- _To do_
Rewrite the material below as a JSON list of strings, with one string for each line and blank lines omitted.
+ + +
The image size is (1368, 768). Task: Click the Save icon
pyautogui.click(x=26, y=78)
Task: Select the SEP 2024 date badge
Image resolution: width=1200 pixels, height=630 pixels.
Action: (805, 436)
+ + +
- _Answer to this problem_
[
  "The image size is (1368, 768). Task: Click the Save icon",
  "pyautogui.click(x=26, y=78)",
  "Task: Select the SEP 2024 date badge",
  "Image resolution: width=1200 pixels, height=630 pixels.",
  "Action: (805, 436)"
]